Madrid siempre ha contado con un agua excepcional, hoy sólo tenemos que abrir el grifo para comprobarlo pero, no siempre fue tan sencillo.

Cuando Felipe II en 1561 decidió que la corte debía estar en Madrid, se encontró con un problema, el agua. En aquella época no había casi canalizaciones, la única forma de acceder a ella era mediante pozos. No era una tarea difícil, el subsuelo de Madrid siempre contó con grandes reservas de agua pero, a medida que la población aumentaba, fue necesario buscar una nueva solución al problema de acceso al agua potable.

Los "viajes del agua" inmensas galerías por donde circulaba el agua, fueron la solución del momento, muchos de ellos todavía se conservan en muy buen estado. Su uso se alargó en el tiempo hasta casi finales del siglo XIX.
Para abastecer a la población de Madrid, también se hicieron muchas fuentes, para que la gente se aprovisionase de agua. También surgió un oficio, los aguadores, que llegaron a ser muy numerosos y muy populares.

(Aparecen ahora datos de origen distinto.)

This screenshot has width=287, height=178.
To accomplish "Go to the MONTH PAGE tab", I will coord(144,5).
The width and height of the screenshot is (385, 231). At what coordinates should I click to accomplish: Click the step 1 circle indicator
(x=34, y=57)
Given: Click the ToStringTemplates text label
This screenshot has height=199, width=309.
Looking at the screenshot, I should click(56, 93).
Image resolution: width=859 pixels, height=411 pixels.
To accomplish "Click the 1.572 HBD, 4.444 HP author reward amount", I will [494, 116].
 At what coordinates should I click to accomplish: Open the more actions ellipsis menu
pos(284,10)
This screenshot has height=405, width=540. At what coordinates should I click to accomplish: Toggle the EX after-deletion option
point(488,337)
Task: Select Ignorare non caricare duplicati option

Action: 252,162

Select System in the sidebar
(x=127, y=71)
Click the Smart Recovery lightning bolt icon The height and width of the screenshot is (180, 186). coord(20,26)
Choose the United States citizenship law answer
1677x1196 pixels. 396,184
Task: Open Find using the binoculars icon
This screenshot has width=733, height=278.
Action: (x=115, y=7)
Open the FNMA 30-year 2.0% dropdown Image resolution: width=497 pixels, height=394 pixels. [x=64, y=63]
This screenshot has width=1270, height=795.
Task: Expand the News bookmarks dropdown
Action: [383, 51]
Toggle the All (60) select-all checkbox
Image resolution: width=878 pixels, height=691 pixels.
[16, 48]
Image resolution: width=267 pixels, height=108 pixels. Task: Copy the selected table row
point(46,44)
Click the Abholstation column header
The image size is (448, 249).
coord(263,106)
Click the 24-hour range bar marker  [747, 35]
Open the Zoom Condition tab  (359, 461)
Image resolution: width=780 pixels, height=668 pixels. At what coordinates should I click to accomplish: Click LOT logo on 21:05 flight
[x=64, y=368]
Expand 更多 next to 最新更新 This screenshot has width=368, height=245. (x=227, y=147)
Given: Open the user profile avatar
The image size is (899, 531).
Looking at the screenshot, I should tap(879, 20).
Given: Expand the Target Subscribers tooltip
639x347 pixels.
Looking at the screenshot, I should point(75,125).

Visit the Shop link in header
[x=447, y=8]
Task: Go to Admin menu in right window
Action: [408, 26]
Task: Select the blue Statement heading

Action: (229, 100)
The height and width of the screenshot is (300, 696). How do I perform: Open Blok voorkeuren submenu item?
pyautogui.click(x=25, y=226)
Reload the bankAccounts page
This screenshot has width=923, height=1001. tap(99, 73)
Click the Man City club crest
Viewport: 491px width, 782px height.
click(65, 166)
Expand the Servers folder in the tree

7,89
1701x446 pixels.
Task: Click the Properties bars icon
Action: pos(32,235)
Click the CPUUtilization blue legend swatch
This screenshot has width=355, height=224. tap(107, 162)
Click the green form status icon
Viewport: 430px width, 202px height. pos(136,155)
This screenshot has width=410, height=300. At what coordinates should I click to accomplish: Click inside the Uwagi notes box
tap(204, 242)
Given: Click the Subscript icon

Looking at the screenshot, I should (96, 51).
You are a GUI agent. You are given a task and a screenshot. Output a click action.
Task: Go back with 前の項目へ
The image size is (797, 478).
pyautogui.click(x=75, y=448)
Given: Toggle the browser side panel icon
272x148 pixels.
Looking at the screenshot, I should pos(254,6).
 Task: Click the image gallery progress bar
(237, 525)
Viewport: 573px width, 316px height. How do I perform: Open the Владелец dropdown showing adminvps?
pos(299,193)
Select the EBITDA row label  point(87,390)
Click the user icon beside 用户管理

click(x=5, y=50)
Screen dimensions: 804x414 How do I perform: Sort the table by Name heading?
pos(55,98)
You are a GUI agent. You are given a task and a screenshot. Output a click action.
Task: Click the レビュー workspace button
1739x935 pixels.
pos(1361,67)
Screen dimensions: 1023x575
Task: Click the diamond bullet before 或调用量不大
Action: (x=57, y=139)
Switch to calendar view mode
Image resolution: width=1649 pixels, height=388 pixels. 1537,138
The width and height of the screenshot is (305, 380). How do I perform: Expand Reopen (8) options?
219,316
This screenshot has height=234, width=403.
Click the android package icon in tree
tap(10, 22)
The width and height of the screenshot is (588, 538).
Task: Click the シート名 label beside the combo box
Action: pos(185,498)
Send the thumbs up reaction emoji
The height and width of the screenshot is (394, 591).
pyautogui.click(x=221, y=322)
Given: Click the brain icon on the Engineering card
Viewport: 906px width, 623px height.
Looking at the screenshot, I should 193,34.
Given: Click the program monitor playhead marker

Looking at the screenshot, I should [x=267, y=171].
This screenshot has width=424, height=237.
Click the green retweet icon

A mediados del siglo XIX y gracias a la reina Isabel II, se iniciaron las obras de canalización del río Lozoya que por fin llegaba a Madrid, nacía el Canal de Isabel II, nombre que todavía conserva y que hoy gestiona todo el agua que bebemos los madrileños.

Este es un brevísimo resumen de la historia del agua de Madrid, un agua que, siendo escasa, nunca nos falta en nuestras casas.

Este post se engloba en la iniciativa Blog Action Day 2010 que, este año, está dedicado a concienciar a la gente de que no todos son tan afortunados como los madrileños, en muchos países el acceso al agua potable es casi imposible y, en algunos casos, el estado de las aguas es un grave riesgo para la salud.

Se estima que casi mil millones de personas en el mundo no tienen acceso al agua, un problema que va más allá porque, debido a su escasez, se convierte en un codiciado recurso que incluso llega a provocar guerras.